**Task**
Start at the line with "Expand the sample_data" in the records below, stop at the line with "Image resolution: width=555", and return every line in that span exactly, the two end lines included.

**Records for processing**

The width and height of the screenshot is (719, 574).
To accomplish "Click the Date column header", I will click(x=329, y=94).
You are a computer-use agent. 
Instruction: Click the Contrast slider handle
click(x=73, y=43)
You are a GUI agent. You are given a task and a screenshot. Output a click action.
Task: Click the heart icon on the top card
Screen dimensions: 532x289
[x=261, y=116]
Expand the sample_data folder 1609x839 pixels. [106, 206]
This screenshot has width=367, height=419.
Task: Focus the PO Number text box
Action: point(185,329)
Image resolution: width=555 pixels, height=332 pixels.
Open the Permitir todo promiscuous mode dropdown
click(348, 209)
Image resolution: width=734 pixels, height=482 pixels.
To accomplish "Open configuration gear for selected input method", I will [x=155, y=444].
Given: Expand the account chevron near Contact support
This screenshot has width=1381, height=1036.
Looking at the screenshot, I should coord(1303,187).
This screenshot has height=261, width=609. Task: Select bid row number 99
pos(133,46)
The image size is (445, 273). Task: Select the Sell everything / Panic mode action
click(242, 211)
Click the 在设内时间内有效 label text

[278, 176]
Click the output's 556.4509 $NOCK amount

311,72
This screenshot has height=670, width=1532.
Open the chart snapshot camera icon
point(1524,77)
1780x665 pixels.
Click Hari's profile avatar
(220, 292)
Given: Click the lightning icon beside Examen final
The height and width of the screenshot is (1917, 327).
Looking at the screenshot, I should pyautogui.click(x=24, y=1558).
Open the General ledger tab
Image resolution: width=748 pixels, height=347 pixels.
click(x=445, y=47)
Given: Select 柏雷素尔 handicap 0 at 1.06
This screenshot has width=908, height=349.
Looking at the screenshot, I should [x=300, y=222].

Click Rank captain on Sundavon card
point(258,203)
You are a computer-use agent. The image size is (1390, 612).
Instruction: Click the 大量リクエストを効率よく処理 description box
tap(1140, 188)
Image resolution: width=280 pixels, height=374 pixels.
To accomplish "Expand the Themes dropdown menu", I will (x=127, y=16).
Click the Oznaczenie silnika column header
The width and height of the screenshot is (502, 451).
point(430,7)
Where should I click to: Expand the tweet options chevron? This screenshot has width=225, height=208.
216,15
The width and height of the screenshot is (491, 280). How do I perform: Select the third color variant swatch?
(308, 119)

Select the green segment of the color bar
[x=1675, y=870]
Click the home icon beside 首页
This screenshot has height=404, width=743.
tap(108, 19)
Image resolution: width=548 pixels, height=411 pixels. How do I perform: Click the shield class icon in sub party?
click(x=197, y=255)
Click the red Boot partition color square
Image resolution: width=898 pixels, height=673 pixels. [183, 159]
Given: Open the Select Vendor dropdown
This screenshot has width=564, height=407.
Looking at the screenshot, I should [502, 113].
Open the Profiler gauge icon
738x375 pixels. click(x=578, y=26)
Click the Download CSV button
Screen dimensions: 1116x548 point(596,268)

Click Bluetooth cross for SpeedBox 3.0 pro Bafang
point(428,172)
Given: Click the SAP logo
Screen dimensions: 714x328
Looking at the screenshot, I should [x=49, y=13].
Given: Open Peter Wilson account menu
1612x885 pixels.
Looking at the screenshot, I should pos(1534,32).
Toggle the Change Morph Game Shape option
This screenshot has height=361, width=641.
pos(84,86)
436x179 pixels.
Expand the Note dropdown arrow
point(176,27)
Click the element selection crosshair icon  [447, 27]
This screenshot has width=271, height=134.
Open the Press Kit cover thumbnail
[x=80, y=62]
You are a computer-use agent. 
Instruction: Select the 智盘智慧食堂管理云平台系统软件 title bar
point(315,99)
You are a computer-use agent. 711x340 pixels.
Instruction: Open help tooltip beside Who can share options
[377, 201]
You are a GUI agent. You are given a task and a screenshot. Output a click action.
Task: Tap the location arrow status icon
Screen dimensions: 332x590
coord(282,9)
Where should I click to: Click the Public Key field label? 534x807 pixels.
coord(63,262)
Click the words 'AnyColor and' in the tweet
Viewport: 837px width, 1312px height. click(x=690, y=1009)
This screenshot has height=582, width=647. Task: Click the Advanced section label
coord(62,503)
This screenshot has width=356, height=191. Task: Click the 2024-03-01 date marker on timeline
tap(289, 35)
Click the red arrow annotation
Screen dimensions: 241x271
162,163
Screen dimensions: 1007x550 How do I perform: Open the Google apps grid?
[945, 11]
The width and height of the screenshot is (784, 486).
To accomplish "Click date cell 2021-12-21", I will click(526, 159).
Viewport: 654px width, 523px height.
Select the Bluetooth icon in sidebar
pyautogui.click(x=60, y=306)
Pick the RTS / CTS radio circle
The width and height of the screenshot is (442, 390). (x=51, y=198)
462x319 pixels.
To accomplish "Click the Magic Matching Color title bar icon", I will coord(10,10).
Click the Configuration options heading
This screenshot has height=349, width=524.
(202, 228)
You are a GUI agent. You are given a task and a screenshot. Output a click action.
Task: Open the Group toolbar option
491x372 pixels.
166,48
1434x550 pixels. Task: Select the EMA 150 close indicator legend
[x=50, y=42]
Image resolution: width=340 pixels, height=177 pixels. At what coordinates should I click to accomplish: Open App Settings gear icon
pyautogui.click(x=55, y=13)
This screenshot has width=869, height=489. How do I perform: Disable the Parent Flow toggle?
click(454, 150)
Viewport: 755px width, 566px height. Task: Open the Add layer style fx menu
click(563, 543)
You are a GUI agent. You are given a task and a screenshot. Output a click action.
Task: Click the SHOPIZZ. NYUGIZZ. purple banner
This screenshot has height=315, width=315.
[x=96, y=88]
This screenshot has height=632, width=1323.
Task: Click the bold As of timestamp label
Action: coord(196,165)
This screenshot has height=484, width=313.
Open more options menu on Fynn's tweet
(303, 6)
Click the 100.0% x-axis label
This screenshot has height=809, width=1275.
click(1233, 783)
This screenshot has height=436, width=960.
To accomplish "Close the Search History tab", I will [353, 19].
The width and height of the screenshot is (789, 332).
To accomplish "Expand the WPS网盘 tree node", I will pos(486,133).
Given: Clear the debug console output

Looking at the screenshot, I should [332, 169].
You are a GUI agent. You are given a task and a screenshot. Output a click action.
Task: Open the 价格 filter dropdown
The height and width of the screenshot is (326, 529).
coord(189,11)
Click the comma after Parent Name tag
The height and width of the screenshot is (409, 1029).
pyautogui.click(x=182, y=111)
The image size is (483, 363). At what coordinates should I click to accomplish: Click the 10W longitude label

**Answer for the task**
Expand the sample_data folder 1609x839 pixels. [106, 206]
This screenshot has width=367, height=419.
Task: Focus the PO Number text box
Action: point(185,329)
Image resolution: width=555 pixels, height=332 pixels.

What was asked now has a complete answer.